Further, as a public prospectus stating the purposes for which the moneys would be used was not issued in connexion with the borrowing of these moneys, it would appear that the moneys were borrowed for the purpose for which they were in fact used. Even if the moneys were stated to have been borrowed for one purpose and were used for another purpose, they should in my view be treated, for the purpose of the Financial Agreement, as having been borrowed for the purpose for which in fact they were used.

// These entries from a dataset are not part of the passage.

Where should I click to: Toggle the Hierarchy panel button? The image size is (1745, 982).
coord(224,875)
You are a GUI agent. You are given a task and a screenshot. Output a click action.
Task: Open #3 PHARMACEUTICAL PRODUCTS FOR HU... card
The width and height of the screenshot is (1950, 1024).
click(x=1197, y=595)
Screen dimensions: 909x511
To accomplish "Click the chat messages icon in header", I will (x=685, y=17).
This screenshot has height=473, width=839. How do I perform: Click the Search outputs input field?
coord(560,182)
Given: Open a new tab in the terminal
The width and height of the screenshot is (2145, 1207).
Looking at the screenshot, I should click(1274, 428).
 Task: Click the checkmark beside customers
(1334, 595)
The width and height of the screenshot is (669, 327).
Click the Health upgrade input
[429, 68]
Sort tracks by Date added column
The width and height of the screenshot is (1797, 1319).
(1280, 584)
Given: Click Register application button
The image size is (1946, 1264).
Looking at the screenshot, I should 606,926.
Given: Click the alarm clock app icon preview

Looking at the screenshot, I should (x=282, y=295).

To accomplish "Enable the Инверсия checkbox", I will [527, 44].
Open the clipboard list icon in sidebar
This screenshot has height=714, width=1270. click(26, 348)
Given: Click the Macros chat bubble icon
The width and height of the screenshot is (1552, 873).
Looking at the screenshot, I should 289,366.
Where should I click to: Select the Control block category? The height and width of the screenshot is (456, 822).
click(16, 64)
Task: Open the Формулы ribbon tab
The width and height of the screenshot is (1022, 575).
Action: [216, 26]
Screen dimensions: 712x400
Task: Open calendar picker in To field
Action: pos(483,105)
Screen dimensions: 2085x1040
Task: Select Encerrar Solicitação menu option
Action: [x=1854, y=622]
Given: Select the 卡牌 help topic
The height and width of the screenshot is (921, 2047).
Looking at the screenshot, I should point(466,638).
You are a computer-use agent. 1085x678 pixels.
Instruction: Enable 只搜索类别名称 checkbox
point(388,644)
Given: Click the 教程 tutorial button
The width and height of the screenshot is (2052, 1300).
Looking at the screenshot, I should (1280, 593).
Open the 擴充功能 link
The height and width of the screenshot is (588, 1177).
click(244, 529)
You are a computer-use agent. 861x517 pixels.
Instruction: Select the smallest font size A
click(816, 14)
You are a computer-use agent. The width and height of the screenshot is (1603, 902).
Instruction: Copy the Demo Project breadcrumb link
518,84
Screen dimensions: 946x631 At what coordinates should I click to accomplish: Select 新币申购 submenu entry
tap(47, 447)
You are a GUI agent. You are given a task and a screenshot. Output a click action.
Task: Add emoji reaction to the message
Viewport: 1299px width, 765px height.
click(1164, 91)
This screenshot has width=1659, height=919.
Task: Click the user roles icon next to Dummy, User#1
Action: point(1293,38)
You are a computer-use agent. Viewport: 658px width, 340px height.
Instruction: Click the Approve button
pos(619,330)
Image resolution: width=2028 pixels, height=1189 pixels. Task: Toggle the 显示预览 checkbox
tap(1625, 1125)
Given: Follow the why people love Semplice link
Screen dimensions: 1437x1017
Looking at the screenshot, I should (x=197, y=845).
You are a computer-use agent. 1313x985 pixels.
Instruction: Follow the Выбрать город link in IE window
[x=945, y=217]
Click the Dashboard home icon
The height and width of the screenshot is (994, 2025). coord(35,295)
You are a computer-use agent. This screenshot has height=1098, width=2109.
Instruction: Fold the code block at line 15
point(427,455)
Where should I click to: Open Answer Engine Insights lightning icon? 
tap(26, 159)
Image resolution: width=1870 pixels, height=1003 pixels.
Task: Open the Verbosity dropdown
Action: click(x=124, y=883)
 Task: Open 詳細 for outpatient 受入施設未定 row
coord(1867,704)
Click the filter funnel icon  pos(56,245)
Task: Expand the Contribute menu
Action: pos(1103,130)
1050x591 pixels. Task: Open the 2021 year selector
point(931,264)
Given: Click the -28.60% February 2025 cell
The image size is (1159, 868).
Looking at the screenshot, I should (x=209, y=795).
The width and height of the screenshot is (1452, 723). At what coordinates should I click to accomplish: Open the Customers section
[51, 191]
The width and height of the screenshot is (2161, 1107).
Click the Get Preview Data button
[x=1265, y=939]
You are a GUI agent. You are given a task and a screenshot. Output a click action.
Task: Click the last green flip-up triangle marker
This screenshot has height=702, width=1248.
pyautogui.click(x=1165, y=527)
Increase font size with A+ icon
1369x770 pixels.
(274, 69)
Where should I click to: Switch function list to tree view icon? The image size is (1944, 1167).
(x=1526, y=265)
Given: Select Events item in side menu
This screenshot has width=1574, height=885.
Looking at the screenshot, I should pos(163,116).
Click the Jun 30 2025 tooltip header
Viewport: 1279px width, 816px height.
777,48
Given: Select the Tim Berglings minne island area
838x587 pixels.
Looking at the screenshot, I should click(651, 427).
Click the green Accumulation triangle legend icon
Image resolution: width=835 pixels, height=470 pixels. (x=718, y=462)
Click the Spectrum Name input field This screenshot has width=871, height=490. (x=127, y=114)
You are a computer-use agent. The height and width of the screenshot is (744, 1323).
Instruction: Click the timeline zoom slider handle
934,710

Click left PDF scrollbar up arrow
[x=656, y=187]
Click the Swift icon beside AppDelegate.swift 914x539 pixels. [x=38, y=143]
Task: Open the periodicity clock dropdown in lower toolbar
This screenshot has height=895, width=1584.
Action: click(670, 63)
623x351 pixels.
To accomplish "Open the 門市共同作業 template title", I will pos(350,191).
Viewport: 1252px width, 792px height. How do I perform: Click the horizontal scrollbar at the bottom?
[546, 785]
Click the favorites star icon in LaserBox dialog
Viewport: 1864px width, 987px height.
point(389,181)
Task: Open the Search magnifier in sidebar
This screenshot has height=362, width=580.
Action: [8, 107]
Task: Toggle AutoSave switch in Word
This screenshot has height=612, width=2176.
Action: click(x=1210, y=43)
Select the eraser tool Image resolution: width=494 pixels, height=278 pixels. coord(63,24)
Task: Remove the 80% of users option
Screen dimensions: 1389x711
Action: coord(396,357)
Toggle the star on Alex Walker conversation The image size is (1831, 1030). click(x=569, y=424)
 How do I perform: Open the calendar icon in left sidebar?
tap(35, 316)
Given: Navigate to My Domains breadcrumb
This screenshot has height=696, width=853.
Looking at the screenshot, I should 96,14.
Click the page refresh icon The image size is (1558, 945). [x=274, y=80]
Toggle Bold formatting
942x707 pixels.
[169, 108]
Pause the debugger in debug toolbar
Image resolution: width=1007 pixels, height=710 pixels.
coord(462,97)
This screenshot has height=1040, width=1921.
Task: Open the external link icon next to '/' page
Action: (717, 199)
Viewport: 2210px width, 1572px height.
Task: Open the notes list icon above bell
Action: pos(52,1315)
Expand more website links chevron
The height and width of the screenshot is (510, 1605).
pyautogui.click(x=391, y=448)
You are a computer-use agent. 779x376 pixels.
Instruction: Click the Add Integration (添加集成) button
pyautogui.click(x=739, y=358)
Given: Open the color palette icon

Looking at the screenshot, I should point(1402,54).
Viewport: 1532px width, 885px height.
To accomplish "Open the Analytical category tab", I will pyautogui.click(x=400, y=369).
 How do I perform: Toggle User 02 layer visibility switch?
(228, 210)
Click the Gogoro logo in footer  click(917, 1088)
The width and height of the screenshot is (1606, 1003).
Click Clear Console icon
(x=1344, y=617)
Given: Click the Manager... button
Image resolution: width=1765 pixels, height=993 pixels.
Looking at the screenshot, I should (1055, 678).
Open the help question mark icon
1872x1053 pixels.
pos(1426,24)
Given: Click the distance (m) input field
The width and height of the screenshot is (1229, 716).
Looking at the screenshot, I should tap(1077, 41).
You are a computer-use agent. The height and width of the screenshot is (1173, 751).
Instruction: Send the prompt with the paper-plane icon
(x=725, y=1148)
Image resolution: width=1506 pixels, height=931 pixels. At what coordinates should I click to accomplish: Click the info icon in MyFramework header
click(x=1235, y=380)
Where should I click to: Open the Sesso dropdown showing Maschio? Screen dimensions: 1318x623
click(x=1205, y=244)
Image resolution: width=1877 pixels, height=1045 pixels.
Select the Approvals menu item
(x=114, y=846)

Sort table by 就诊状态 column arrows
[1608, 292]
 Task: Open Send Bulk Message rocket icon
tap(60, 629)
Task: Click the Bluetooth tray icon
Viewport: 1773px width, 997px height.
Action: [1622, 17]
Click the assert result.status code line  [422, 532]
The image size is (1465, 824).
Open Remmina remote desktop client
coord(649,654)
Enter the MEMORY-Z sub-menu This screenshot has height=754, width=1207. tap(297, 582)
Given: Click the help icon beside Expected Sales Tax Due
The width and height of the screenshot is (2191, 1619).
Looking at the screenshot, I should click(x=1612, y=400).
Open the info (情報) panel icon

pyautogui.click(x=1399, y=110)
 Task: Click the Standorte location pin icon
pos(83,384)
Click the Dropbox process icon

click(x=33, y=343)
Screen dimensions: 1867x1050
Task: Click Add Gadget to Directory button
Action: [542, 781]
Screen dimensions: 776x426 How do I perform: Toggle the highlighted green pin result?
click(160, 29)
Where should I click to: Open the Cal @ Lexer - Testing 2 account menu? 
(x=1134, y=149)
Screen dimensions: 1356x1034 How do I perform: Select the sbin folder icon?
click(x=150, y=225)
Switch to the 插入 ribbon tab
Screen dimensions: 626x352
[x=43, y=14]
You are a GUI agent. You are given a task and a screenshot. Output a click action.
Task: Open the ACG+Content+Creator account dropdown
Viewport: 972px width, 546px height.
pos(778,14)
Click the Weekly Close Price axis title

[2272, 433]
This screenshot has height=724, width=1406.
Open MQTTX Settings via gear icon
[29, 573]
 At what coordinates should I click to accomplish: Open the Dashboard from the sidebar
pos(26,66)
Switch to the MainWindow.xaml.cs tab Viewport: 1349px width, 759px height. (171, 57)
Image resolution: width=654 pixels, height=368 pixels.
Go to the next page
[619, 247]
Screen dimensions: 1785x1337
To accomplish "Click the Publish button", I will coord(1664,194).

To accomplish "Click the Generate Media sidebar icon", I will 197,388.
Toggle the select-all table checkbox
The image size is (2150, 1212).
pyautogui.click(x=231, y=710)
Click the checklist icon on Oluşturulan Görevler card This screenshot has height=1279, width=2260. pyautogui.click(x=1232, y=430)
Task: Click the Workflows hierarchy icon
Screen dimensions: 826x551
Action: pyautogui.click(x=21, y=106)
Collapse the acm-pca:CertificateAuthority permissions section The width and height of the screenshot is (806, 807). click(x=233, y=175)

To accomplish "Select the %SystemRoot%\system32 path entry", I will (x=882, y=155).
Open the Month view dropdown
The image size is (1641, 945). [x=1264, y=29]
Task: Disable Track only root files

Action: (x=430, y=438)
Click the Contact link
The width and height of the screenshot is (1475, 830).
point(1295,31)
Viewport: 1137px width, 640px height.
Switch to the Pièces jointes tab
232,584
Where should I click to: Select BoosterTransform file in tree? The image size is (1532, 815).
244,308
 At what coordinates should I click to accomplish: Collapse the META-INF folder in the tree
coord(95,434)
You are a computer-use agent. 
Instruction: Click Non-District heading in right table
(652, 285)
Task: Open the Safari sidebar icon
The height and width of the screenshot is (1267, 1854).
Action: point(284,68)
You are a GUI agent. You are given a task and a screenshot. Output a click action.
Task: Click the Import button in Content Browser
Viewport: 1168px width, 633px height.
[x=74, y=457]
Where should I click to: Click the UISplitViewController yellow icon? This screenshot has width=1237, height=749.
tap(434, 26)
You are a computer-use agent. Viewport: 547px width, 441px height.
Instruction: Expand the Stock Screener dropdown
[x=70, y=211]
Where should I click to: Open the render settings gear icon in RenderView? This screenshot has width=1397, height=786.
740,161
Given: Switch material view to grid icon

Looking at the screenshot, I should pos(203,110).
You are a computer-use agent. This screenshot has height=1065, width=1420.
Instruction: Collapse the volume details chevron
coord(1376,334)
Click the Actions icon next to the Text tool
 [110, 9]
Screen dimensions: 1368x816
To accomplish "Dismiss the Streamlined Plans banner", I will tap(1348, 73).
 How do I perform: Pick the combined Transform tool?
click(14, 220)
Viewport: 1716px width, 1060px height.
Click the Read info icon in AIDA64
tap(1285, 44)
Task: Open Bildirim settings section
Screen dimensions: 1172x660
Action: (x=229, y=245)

In the present case, it would appear that the utilization of loan moneys in this manner was not necessary for the purpose of effecting the transfer of the debit from the Discharged Soldiers’ Settlement Fund to the Closer Settlement Fund, but that one Fund could have been debited and the other credited with the sum in question without the utilization of the moneys borrowed. The net result of this utilization of the moneys so borrowed is to reduce the balance standing at the debit of Discharged Soldiers’ Settlement Fund and enable payment therefrom of £350,000 to Revenue, thereby reducing the amount of the State deficit.
I note that in the file it is stated by a State officer that the late Prime Minister promised that no objection would be taken by the Commonwealth to the course proposed. No confirmation of this promise has been made available, and in the absence of some confirmation I see no reason why the Commonwealth should agree to a departure from the provisions of the Financial Agreement.
I note also that the State Parliament in accepting the Financial Agreement provided in section 9(4) of Act No. 3554 that the provisions of that section should not apply with respect to loan moneys raised under the authority of the Closer Settlement Acts or the Discharged Soldiers Settlement Acts. The precise object of this sub-section does not appear to have been explained to or discussed in the Victorian Parliament. In any case, to the extent (if any) to which it is inconsistent with the provisions of the Financial Agreement, it appears to be either ineffective or to have the effect of vitiating the State’s acceptance of the Agreement: and I assume that the State would not contend the latter.
The opinions of the State Crown Solicitor contained in the file do not bear on the effect of the Financial Agreement, but deal merely with questions relating to the transfer of the debit from one fund to another fund.
After careful consideration I am satisfied that on the facts in the file the sum of £350,000 must be treated as having been raised to meet a revenue deficit within the meaning of the paragraphs of the Financial Agreement, above set out.
I am, therefore, of opinion that the State is liable to contribute thereon at the rate of 4 per centum per annum, and that the Commonwealth is not liable to make any contribution in respect thereof.